Q: What was the contribution of Taro which helped the company exceed guidance? What is your guidance for FY13?
A: For FY12, Apart from Taro's stellar performance, other business segments have also done quite well. Our emerging market, rest of the world and India businesses have done quite well. Our guidance was 32-34% growth for FY12 and we have achieved about 40%. For the next year, we have guided for 18-20% growth in sales.
Q: The international formulations business also surged 31% this time around. What kind of trajectory are you hoping that the business will see in FY13?
A: Though with our international business we are present across several overseas markets, our presence is relatively small and particularly small when compared to the potential in the market.
So, assuming that we continue to get more products and expand our sales force into these markets and if required, look for acquisition opportunities. I think our growth rate in these markets will continue to be above the corporate average.
Q: How exactly did Lipodox contribute this quarter and for how long do you think that you can enjoy the benefits of its contribution?
A: Lipodox is included in our US sales business. We haven't calculated the specific contribution for each product as such.
Going forward, I think how much we will supply is clearly unpredictable because largely we are dependent on the need that exists in the US market which is in a way assessed by the USFDA. So, we are ready to supply whatever is required.
Q: What about the domestic formulations business because that surprised on the upside quite significantly? It grew 49% on a Y-o-Y basis. What is the trajectory for the domestic market in FY13? Would it show strong growth rate?
A: The 49%- growth rate for the quarter is probably an aberration. We have said that the core business growth in the domestic market for the full year is 20% and if you look at our past record, then typically we have been able to increase our domestic business a bit faster than the market.
And that is something that we will continue to work towards. We don't have a specific growth estimate for the domestic market either for FY13 or beyond. When we say 18-20% growth for the overall business, it includes the growth of all the other businesses as well.
Q: A lot of analysts on the street are betting on the Para -4 launch of Lexapro and Eloxatin for growth in volume in FY13. What is the update on that? What kind of progress do you hope to make?
A: Both these products have a specific timeline of launch, depending on either a settlement or depending on court orders. So, by and large, everyone is aware of this and to that extent it has been built into projections. We expect to launch these products in line with whatever timelines have been planned.

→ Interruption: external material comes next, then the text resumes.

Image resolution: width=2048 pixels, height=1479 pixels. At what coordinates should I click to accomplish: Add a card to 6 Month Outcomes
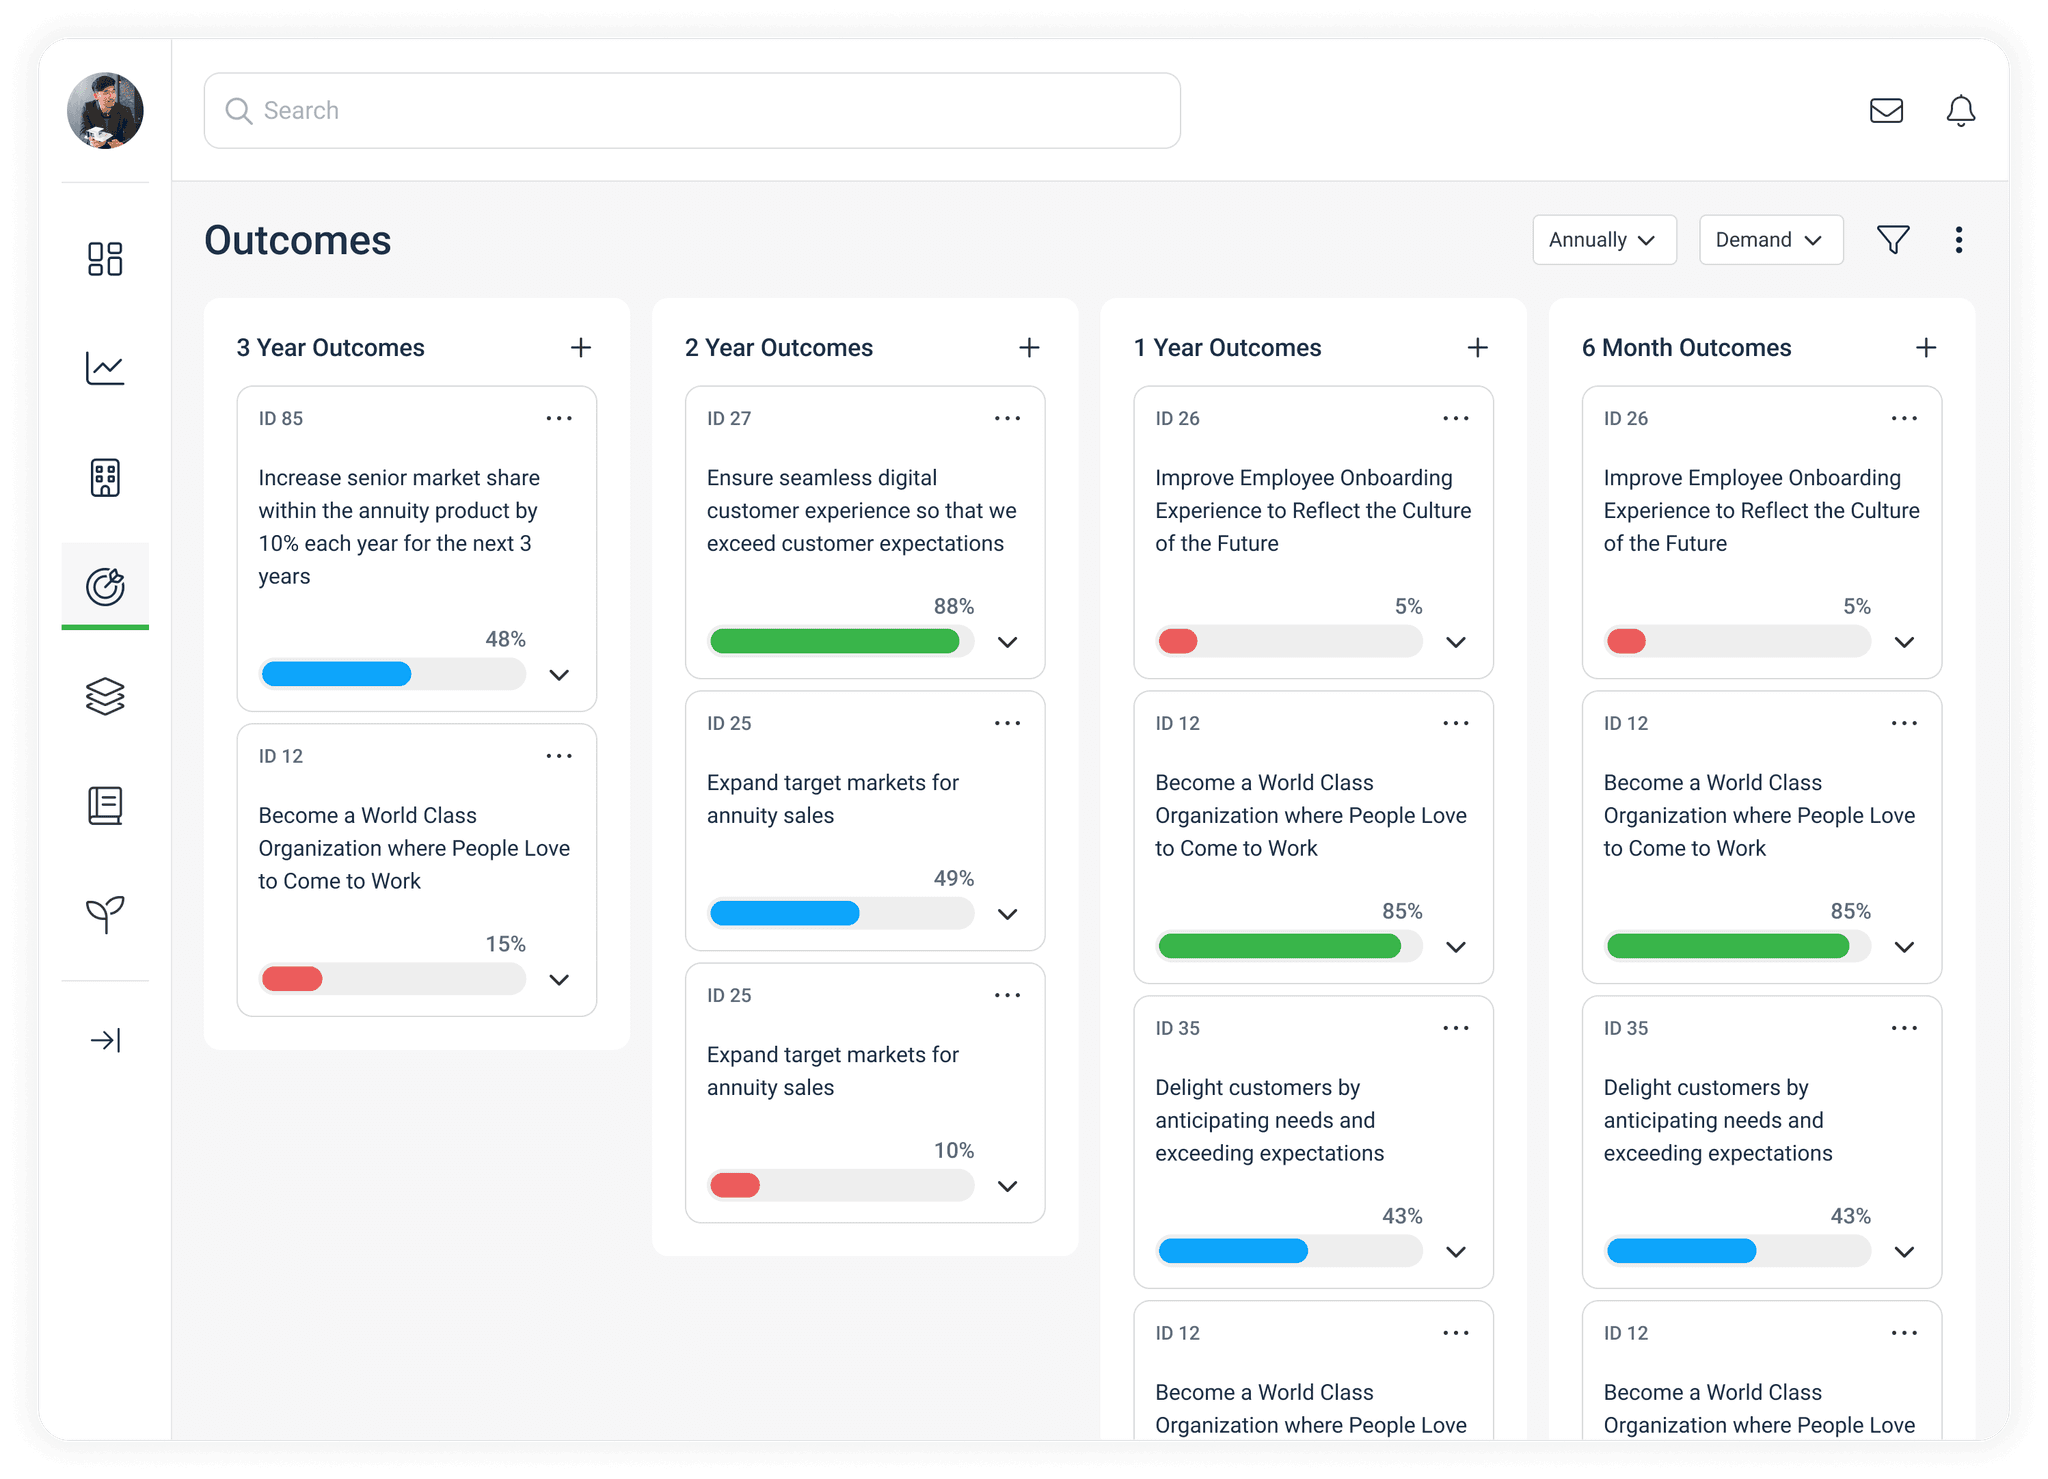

Q: I would assume it’s the similar case with Prandin generic as well where USFDA approval is expected….
A: Prandin is a bit different because the approval is clearly going to be defined by the USFDA’s timeline. Just to give a comparison, for Oxaliplatin we have the USFDA's approval, though we didn't need it.
We were prevented from selling Oxaliplatin on account of the interpretation of the settlement between Sanofi and Sun. So, to that extent we are not dependent on FDA for approval. For Prandin, we need to wait for an approval before we can launch it in the market.
Q: What is the guidance with regards to Caraco and where have the talks have reached?
A: Caraco has continued to work on the remediation process. Unfortunately we don't have a specific date as to when the facility would be approved. We are working towards it, hopefully it will happen sooner than later, but clearly there is no set date.
Q: Do you think you would be able to repeat the 41%-level margins posted in FY12 or do you think it could slip below that level in FY13?
A: What we have indicated and investors realise when they look at our business closely, is that there are a few one-off items that have resulted the EBITDA margin rising to 41%.
Going forward, all of these items or atleast some of the important items may not recur. To that extent, there will be pressure on our margins.